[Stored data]
+++++

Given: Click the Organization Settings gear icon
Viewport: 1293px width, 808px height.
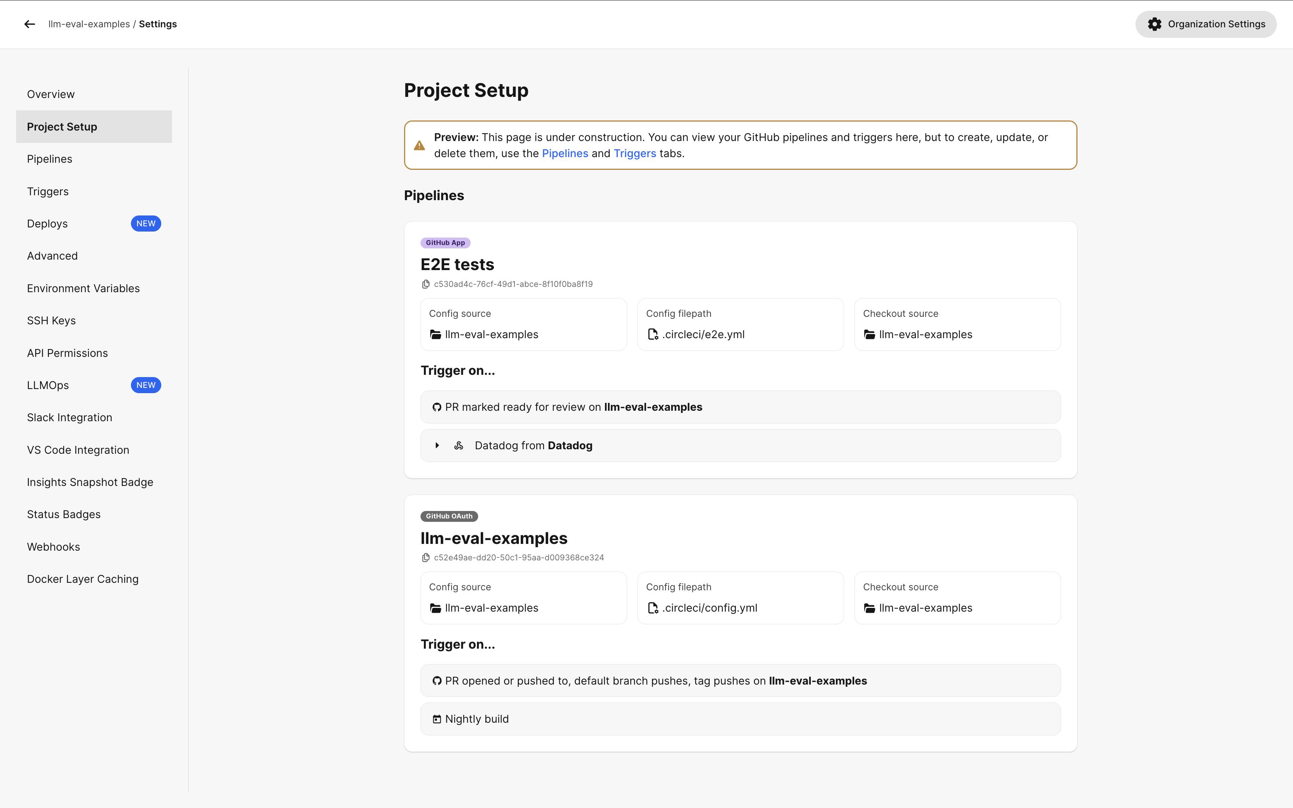Looking at the screenshot, I should pos(1155,24).
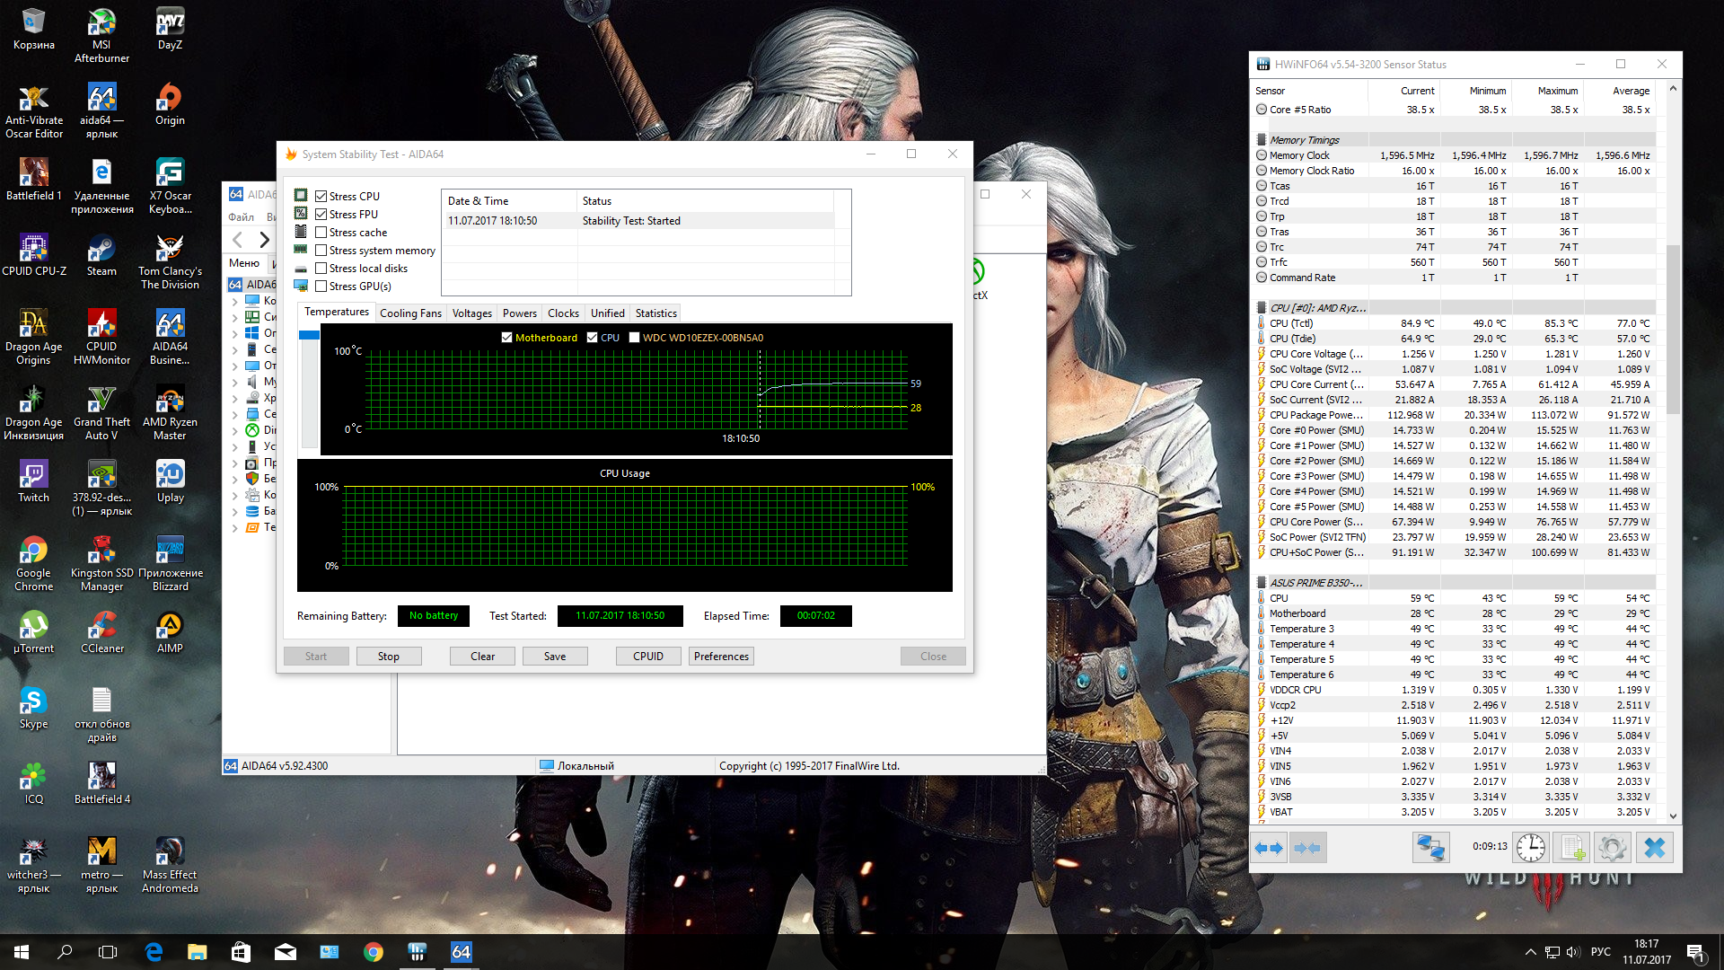Click the HWiNFO log file icon

(x=1571, y=848)
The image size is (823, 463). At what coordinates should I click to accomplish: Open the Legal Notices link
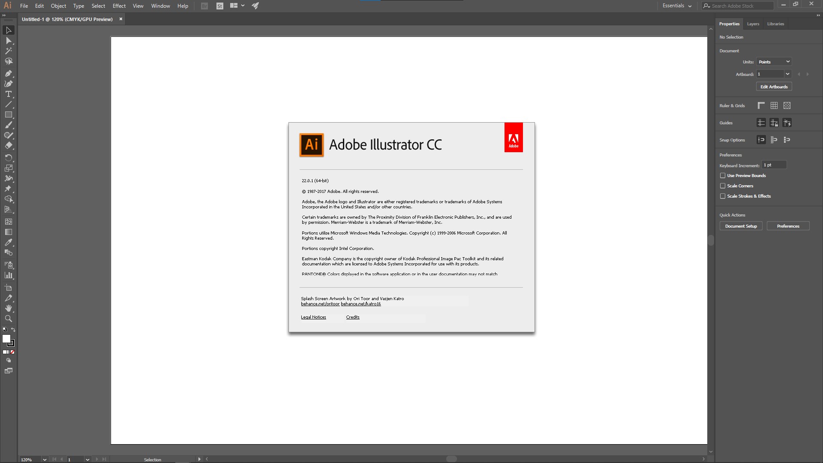313,317
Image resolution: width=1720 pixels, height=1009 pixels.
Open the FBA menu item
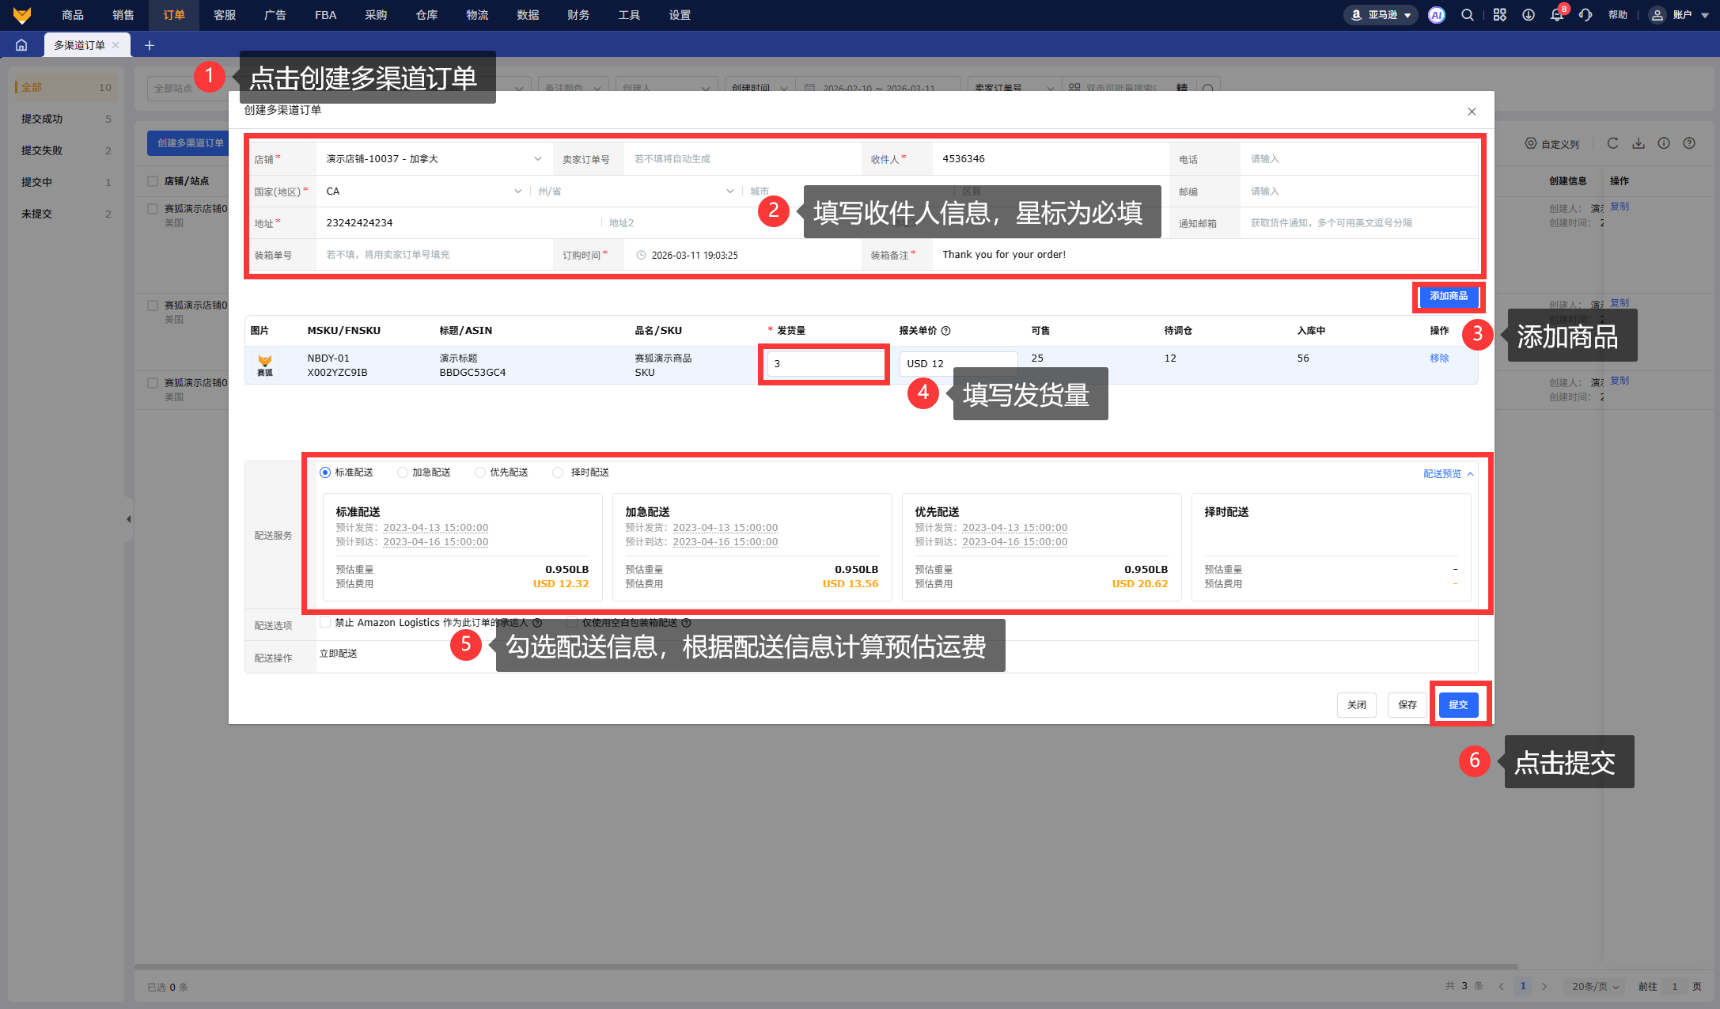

+++++

» **Try it**
Every line above is to be written out unchanged, with the pictures omitted.

» **Task output**
Given: Click the Organization Settings gear icon
Viewport: 1293px width, 808px height.
Looking at the screenshot, I should pos(1155,24).
Click the HWiNFO log file icon

(x=1571, y=848)
The image size is (823, 463). At what coordinates should I click to accomplish: Open the Legal Notices link
313,317
Image resolution: width=1720 pixels, height=1009 pixels.
Open the FBA menu item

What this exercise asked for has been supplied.